DESCRIPTION (provided by applicant): This program project will discover and test novel compounds as potential therapeutic agents, as well as test and discover signaling pathways as potential modifiers, of liver disease due to ¿1-antitrypsin deficiency (ATD), one of the most common genetic causes of liver disease and a frequent indication for liver transplantation. The program project grew out 4 collaborations: collaboration between Drs. Perlmutter, Michalopoulos and Stolz showed that, by enhancing autophagic degradation of mutant ATZ, carbamazepine could reduce hepatic ATZ load and fibrosis in the PiZ mouse model of ATD, and therein provided evidence that endogenous proteostasis mechanisms could be targeted for therapeutics; collaboration between Drs Silverman and Perlmutter using a newly developed C. elegans model of ATD and a high-content screening platform generated a powerful engine for discovery of additional drugs and modifiers; collaboration between Drs. Bahar, Silverman and Perlmutter has added computational pharmacological strategies to potential drug discovery for ATD; collaboration between Drs.

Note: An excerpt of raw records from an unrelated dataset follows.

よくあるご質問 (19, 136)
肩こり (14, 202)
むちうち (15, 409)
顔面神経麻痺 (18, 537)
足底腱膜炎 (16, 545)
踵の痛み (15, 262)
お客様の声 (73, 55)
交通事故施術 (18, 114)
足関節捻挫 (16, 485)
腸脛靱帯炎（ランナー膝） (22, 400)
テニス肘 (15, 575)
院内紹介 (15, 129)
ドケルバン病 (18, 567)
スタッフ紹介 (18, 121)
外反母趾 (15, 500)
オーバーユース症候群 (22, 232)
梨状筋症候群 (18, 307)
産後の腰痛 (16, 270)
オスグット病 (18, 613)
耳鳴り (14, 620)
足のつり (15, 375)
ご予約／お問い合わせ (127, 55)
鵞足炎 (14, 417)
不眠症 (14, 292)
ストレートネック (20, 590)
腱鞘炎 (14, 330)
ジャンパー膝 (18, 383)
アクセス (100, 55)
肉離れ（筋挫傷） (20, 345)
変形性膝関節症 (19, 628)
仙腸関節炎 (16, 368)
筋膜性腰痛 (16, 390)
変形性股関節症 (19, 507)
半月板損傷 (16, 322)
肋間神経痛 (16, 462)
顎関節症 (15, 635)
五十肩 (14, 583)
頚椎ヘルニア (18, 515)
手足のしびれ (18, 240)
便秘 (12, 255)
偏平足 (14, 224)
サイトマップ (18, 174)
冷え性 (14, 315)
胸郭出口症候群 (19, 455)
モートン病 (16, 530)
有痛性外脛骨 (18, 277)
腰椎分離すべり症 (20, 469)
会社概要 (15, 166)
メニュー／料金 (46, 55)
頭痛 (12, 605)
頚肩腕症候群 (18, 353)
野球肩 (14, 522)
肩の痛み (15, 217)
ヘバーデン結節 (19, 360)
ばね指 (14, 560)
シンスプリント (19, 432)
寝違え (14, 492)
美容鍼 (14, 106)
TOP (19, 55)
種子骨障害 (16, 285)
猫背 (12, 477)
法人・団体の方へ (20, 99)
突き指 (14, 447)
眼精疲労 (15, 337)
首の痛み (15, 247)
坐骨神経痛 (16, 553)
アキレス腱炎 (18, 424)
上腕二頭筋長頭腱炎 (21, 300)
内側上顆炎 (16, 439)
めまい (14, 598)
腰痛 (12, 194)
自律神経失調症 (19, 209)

Fox, Chowdhury and Perlmutter has shown that transplanted hepatocytes will re-populate the liver of the PiZ mouse model of ATD, providing the potential for developing 'humanized' mouse models of ATD with the ultimate goal of personalized medicine for ATD. The 4 projects include: 1) testing of novel drug and modifier candidates in mammalian cell line and mouse models of ATD (Pl-Perlmutter); 2) use of the C. elegans model of ATD to discover new drugs and modifiers (Pl-Silverman); 3) use of sophisticated pathologic and genomic approaches to elucidate mechanisms of hepatocyte hyperproliferation in mouse models of ATD (Pl-Michalopoulos); 4) repopulation studies using a new immunedeficient PiZ mouse model and iPS cell lines to develop 'humanized' mice that model ATD together with host-specific modifiers (co-PIs: Fox; Chowdhury). The S cores include: A) Cell and Tissue Imaging (Pl- Stolz); B) Computational Pharmacology (Pl-Bahar); C) Genomics (Pi-Bell). This outstanding group of investigators will use existing and develop novel model systems which together with sophisticated drug discovery tools, pathologic and genomic techniques will lead to new drugs and druggable targets for ATD.

描述（由申请人提供）：该计划项目将发现和测试新型化合物作为潜在的治疗药物，以及测试和发现信号通路作为潜在的调节剂，由于1-抗胰蛋白酶缺乏症（ATD），肝病最常见的遗传原因之一，也是肝移植的常见指征。该项目产生了4个合作：Perlmutter博士，Michalopoulos博士和Stolz博士之间的合作表明，通过增强突变ATZ的自噬降解，卡马西平可以减少ATD PiZ小鼠模型中的肝ATZ负荷和纤维化，并提供证据表明内源性蛋白质稳态机制可以作为治疗的靶点; Drs Silverman和Perlmutter博士之间的合作使用新开发的C. elegans ATD模型和高内涵筛选平台为发现其他药物和修饰剂提供了强大的引擎; Bahar博士、Silverman博士和Perlmutter博士之间的合作为ATD的潜在药物发现增加了计算药理学策略; Fox、Chowdhury和Perlmutter博士之间的合作表明，移植的肝细胞将重新填充ATD PiZ小鼠模型的肝脏，为开发ATD的“人源化”小鼠模型提供了潜力，最终目标是ATD的个性化药物。这4个项目包括：1）在ATD的哺乳动物细胞系和小鼠模型（P1-Perlmutter）中测试新的药物和修饰剂候选物; Elegans ATD模型以发现新的药物和修饰剂（Pl-Silverman）; 3）使用复杂的病理学和基因组方法来阐明ATD小鼠模型中肝细胞过度增殖的机制（Pl-Michalopoulos）; 4）使用新的免疫缺陷PiZ小鼠模型和iPS细胞系进行再增殖研究，以开发与宿主特异性修饰剂一起模拟ATD的“人源化”小鼠（co-PI：Fox; Chowdhury）。S核心包括：A）细胞和组织成像（Pl-Stolz）; B）计算药理学（Pl-Bahar）; C）基因组学（Pi-Bell）。这群杰出的研究人员将利用现有的模型系统并开发新型模型系统，该系统与复杂的药物发现工具、病理学和基因组技术一起，将为ATD开发新药和可药物化的靶点。